Work item:
Keep the images out while you set down the data exactly.

Stored records:

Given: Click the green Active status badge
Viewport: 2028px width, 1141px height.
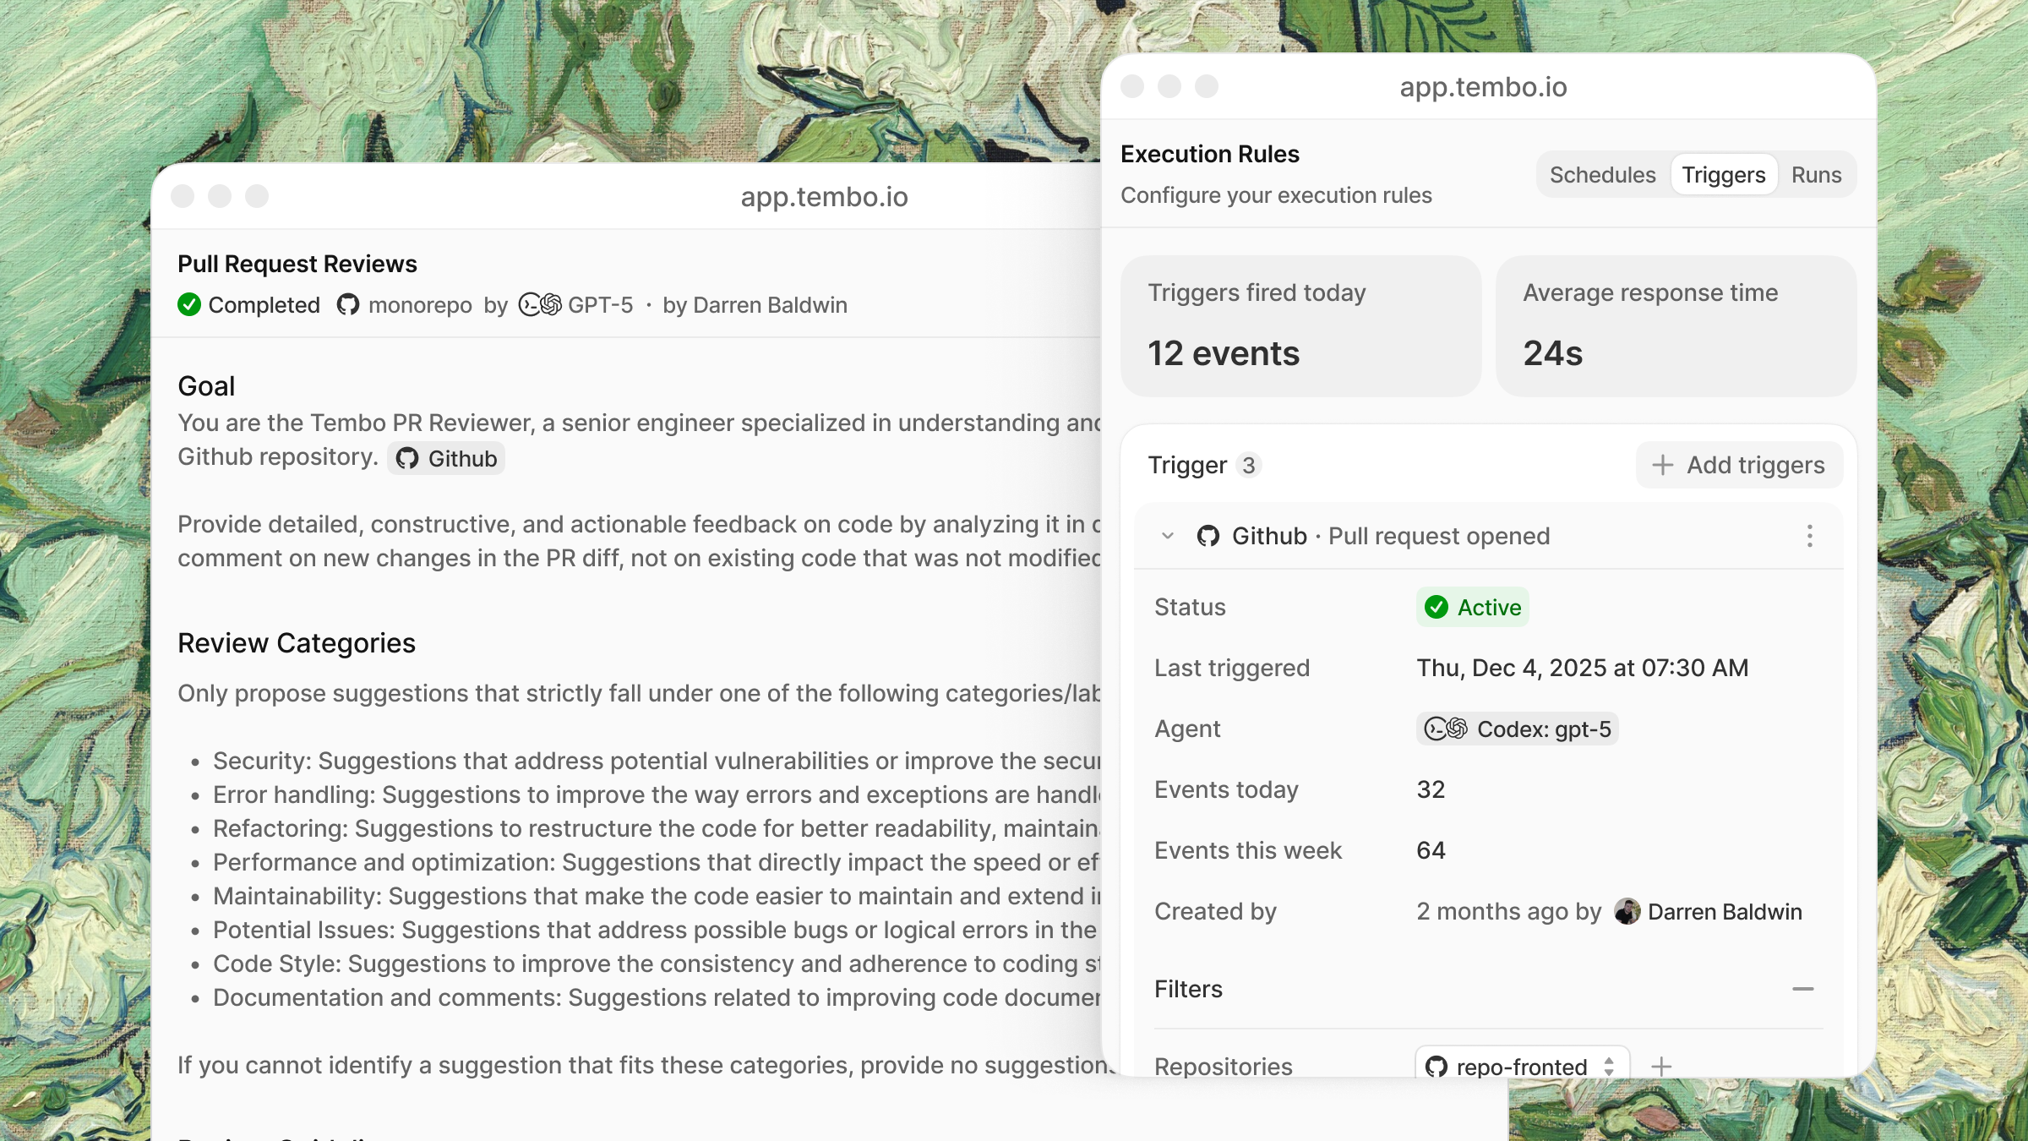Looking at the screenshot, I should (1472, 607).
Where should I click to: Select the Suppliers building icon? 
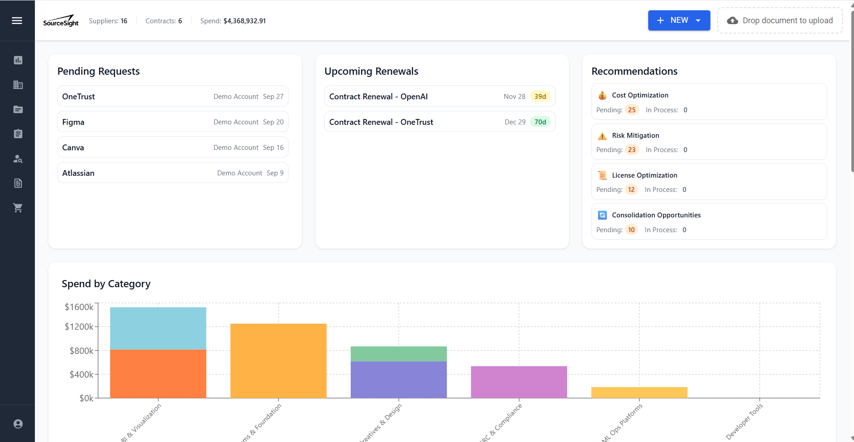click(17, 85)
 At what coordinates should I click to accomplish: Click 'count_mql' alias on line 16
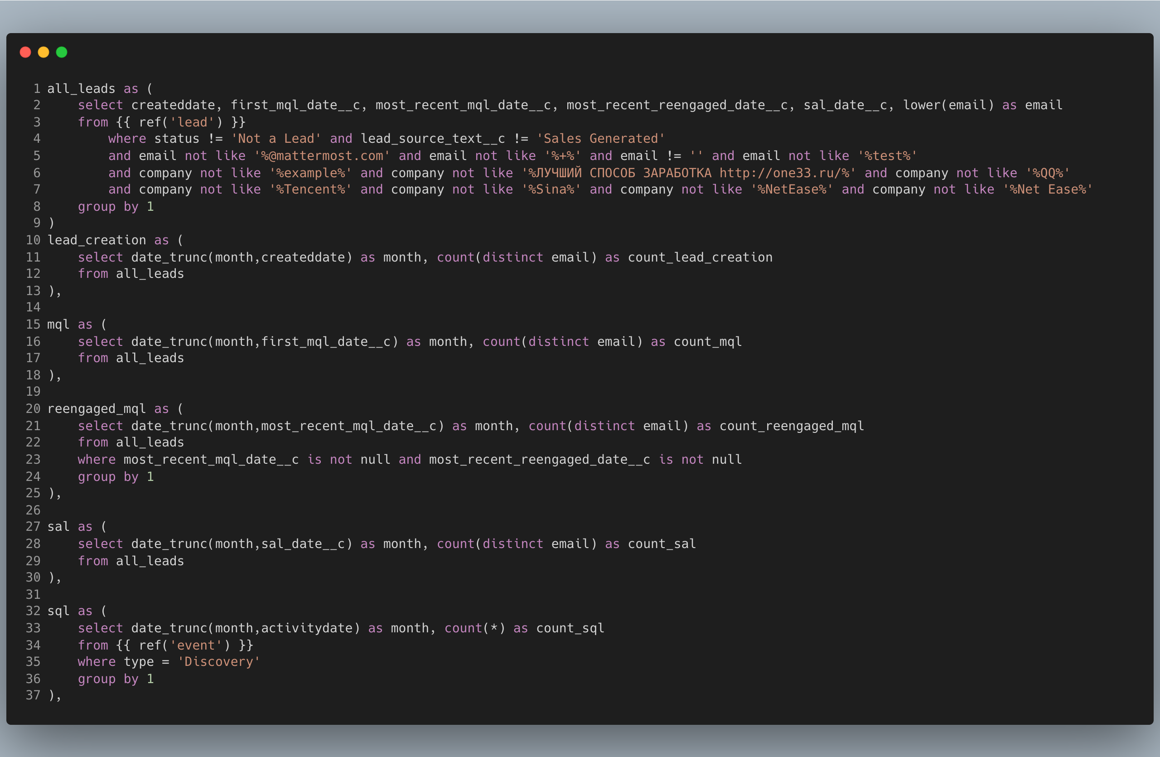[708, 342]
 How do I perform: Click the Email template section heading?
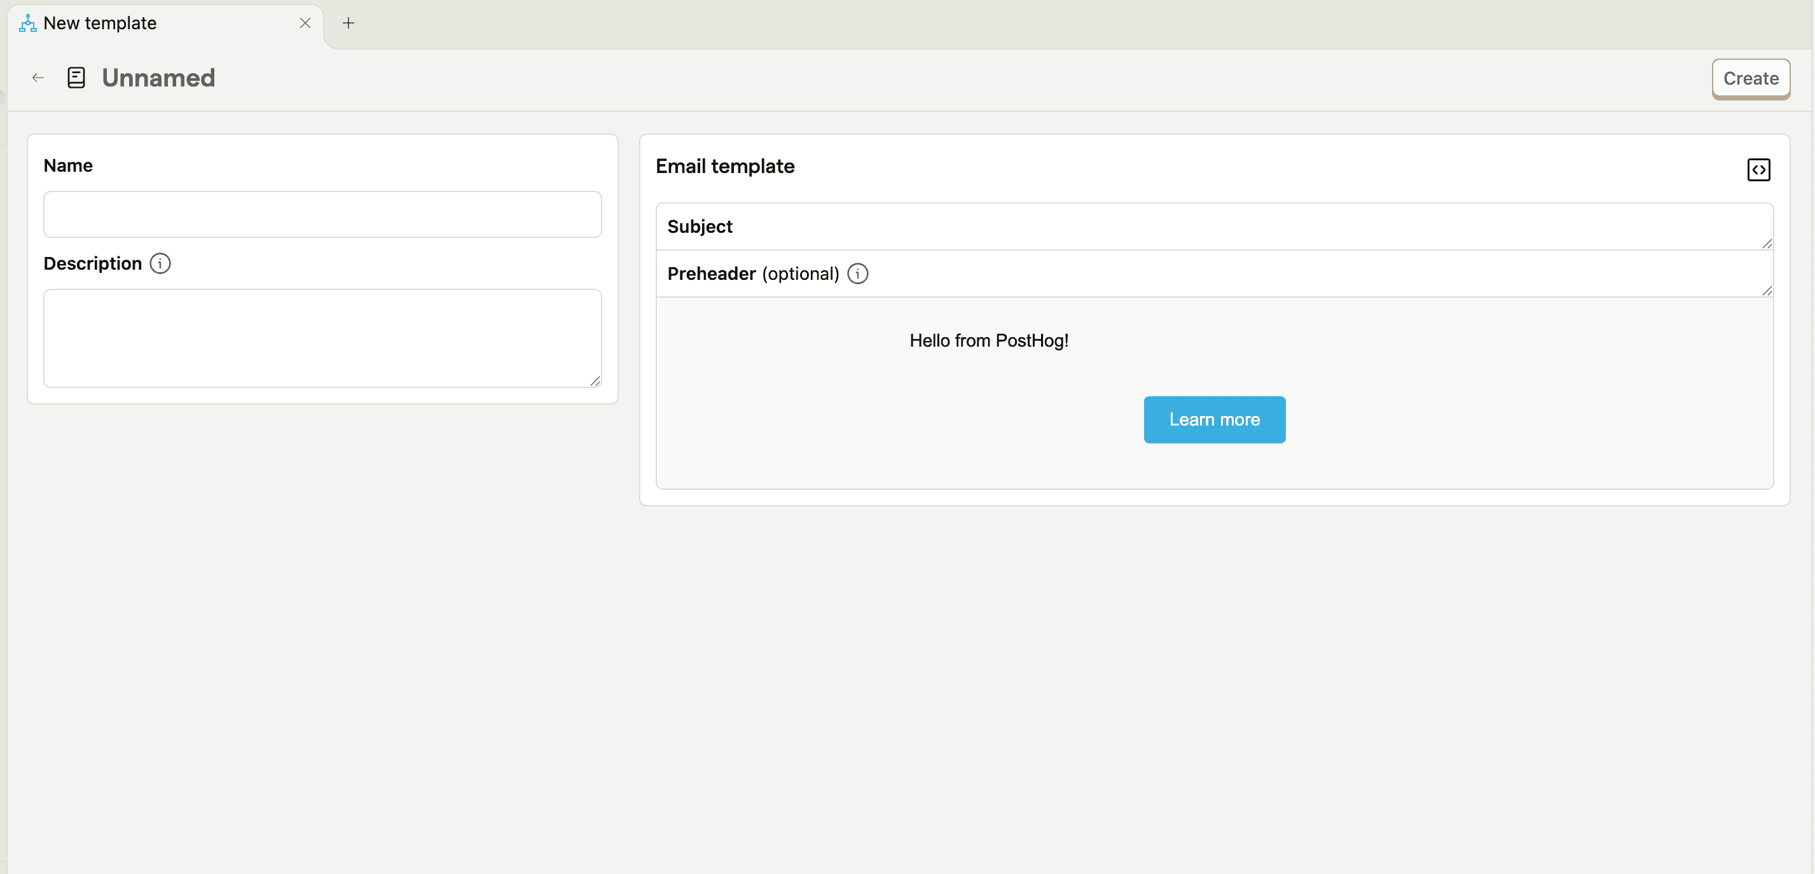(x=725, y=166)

Expected output:
Given: Click the green Active status badge
Viewport: 2028px width, 1141px height.
Looking at the screenshot, I should (1472, 607).
Where should I click to: Select the Suppliers building icon? 
click(17, 85)
 At what coordinates should I click to accomplish: Click 'count_mql' alias on line 16
[708, 342]
 How do I perform: Click the Email template section heading?
(x=725, y=166)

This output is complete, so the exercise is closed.